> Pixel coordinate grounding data
╔══
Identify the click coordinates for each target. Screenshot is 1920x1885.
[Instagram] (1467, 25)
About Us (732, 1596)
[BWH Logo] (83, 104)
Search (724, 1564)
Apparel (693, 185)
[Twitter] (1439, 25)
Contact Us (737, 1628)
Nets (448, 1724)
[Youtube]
╚══
> The task
Only an exact retyping of the full data will do.

> Reply to the exercise
Identify the click coordinates for each target. Screenshot is 1920x1885.
[Instagram] (1467, 25)
About Us (732, 1596)
[BWH Logo] (83, 104)
Search (724, 1564)
Apparel (693, 185)
[Twitter] (1439, 25)
Contact Us (737, 1628)
Nets (448, 1724)
[Youtube]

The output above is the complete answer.